Automated, data-driven methods can reliably identify comparison groups to determine the net impact of energy efficiency interventions for evaluation and procurement, according to a new peer-reviewed study conducted by OpenEE for the Energy Trust of Oregon.

By showing that comparison groups can be produced quickly and consistently, the study has demonstrated an approach that can dramatically increase the speed and efficiency of billing analyses in order to provide faster and more consistent feedback to energy efficiency program managers and third party implementers, helping them to optimize interventions and supporting private investment, risk management, and procurement of efficiency as a resource.

The Need for Meter-Based Approaches to Net Impact

Meter-based approaches for determining energy savings have the potential to re-invent energy efficiency by allowing it to scale and making it more responsive to a rapidly changing grid. However, to function as a grid resource, the procurement of energy efficiency has to account for factors that impact energy usage outside the influence of a program, such as economic cycles, natural adoption of new technology, or other population-level changes.

» Recorded information
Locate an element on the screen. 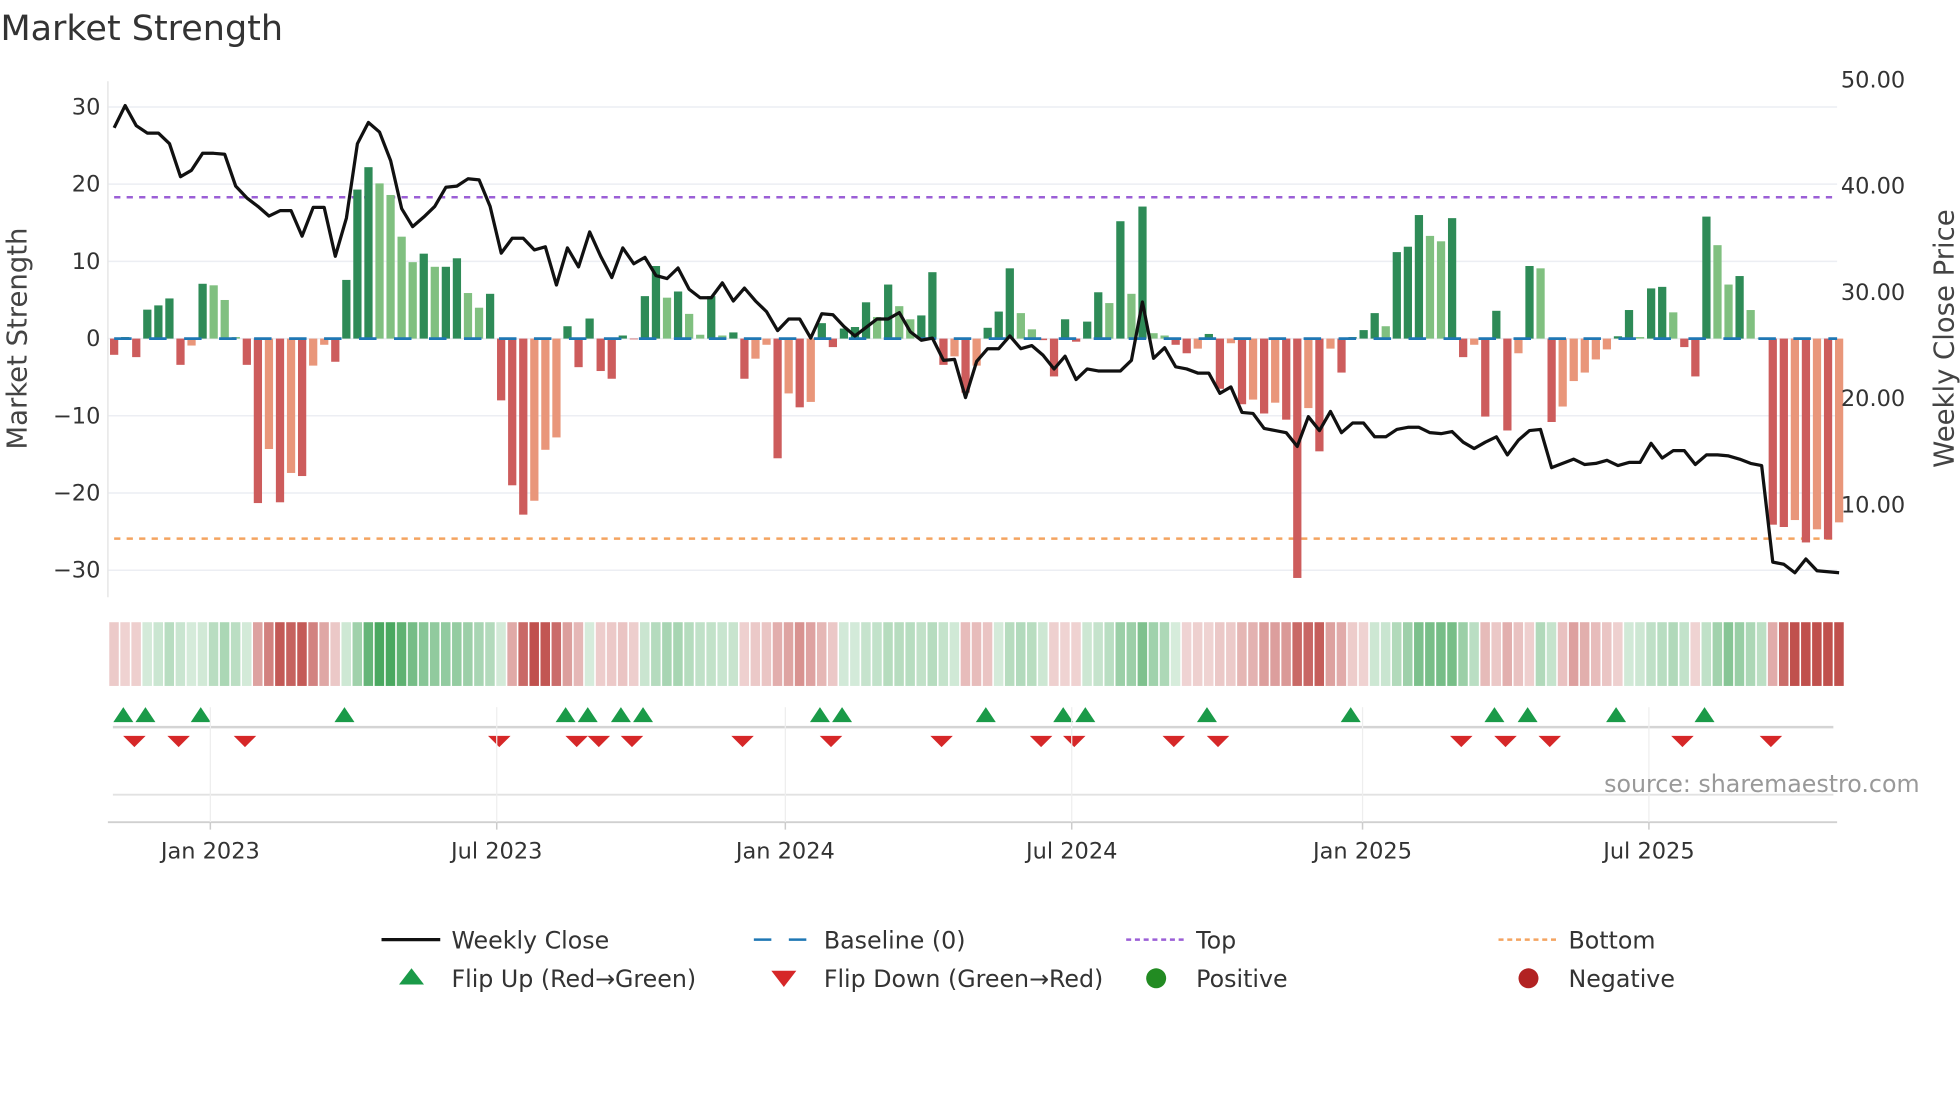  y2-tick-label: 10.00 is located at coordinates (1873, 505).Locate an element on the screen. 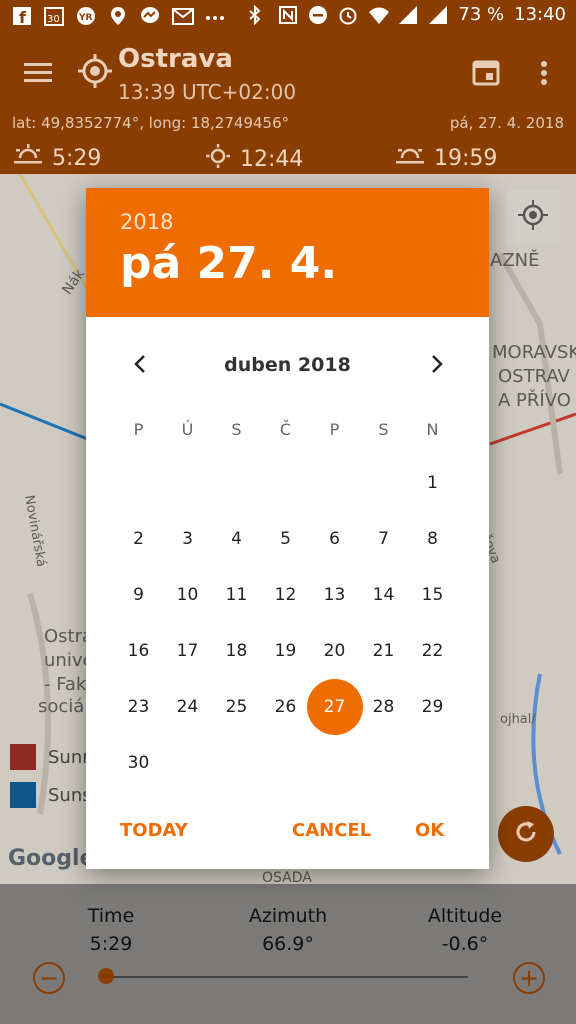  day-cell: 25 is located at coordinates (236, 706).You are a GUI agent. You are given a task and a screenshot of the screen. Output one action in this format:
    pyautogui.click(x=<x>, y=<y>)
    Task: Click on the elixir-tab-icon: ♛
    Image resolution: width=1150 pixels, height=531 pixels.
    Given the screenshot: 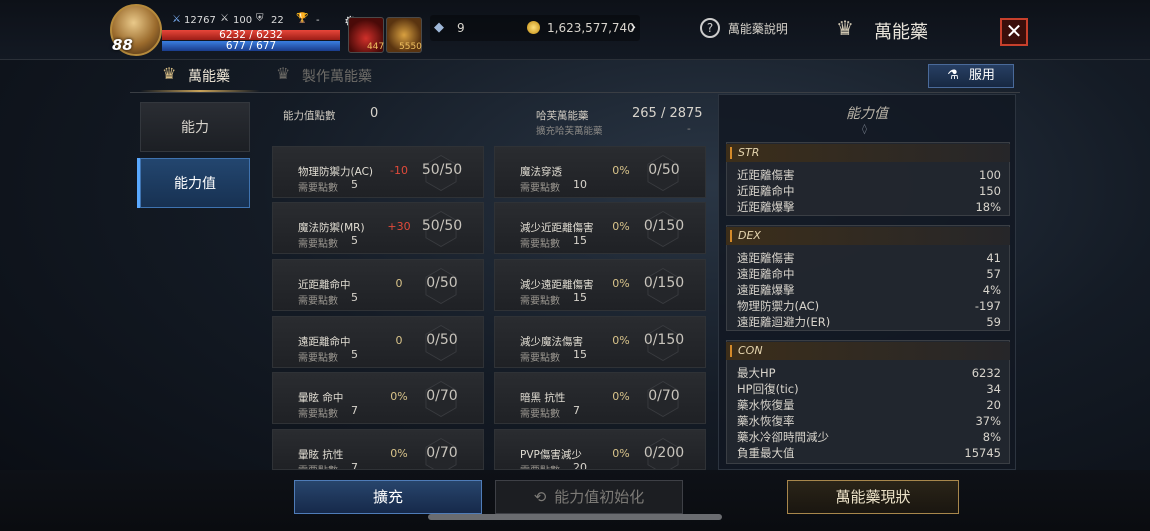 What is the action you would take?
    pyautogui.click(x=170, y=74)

* * *

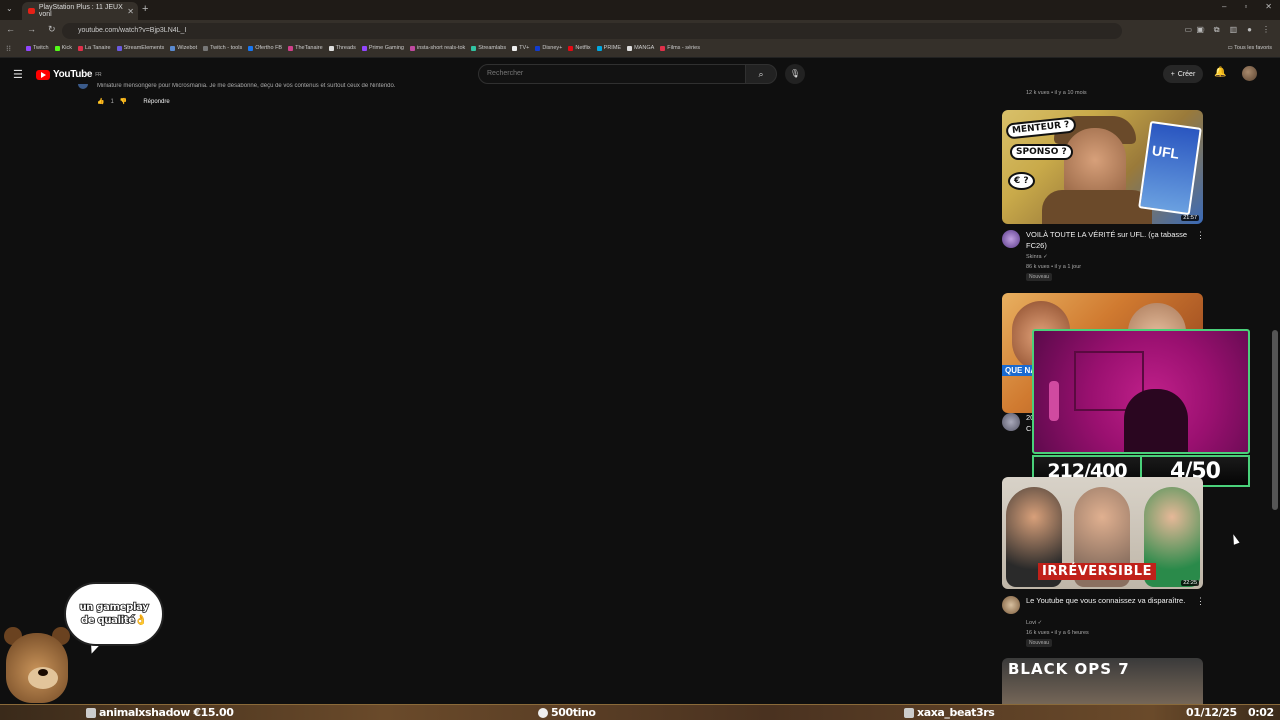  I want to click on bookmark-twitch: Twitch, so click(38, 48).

==

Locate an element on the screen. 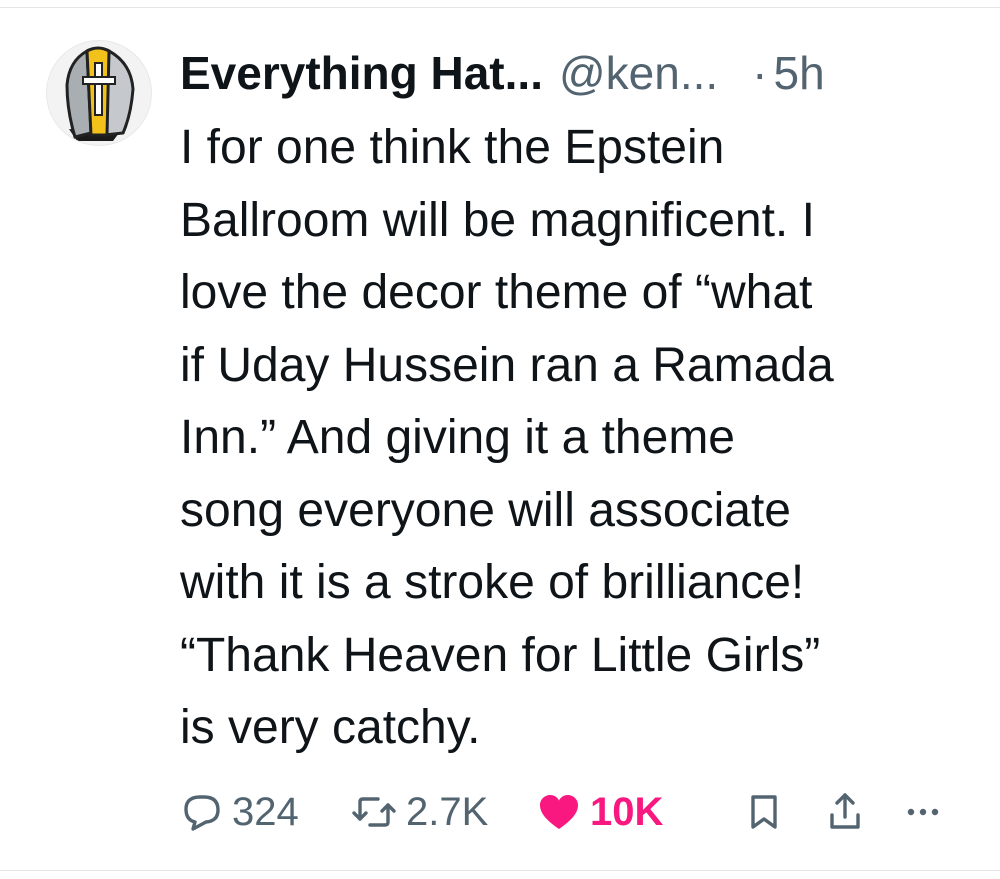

» Questions on the material
1 > Reproduce the part of the energy efficiency text starting with "The Need for" and going on through "other population-level changes.".
2 > Pick up the energy efficiency text from its final sentence and carry it forward.

» Answers by item number
1 >
The Need for Meter-Based Approaches to Net Impact

Meter-based approaches for determining energy savings have the potential to re-invent energy efficiency by allowing it to scale and making it more responsive to a rapidly changing grid. However, to function as a grid resource, the procurement of energy efficiency has to account for factors that impact energy usage outside the influence of a program, such as economic cycles, natural adoption of new technology, or other population-level changes.

2 >
The net impact of energy efficiency for meter-based performance procurement must reflect the incremental effect of the known intervention above and beyond population trends of energy consumption. It is also essential that this analysis can run longitudinally and transparently as efficiency is deployed, to deliver the greatest value to the system by creating a feedback loop.

OpenEE’s Approach

OpenEE’s approach to net impact begins with using the CalTRACK methods to arrive at site-level savings, normalized for weather and occupancy, and reflective of savings for customers at the meter. Automated site-level comparison group matching is then used to select non-participant groups to account for natural population-level consumption changes. When feasible (e.g. for retrospective analysis), it is also recommended to simultaneously use multiple comparison group identification methods, which provides more stable results.

Using a difference of differences with a comparison group allows for the longitudinal tracking of both site-level savings and the impact on load, net of population trends. These kinds of automated approaches are appropriate for meter-based efficiency because they can be deployed up front and are replicable and accessible to all players. Combining them with auditable custom and non-routine adjustments maintains the consistency of meter-based calculations and is a necessary prerequisite for creating the confidence needed to attract capital, manage risk, and establish pay-for-performance markets and ultimately scale energy efficiency investments.

Comparison Group Identification

The Energy Trust of Oregon and Open Energy Efficiency study, which was informed by the DOE’s uniform methods chapter on whole building analysis, tested a range of available comparison group matching approaches based on the consumption patterns of past participants and publicly available metadata to identify appropriate non-participant comparisons. Through out-of-sample testing, it was possible to quantify the relative accuracy of each approach at predicting future consumption patterns for treated buildings.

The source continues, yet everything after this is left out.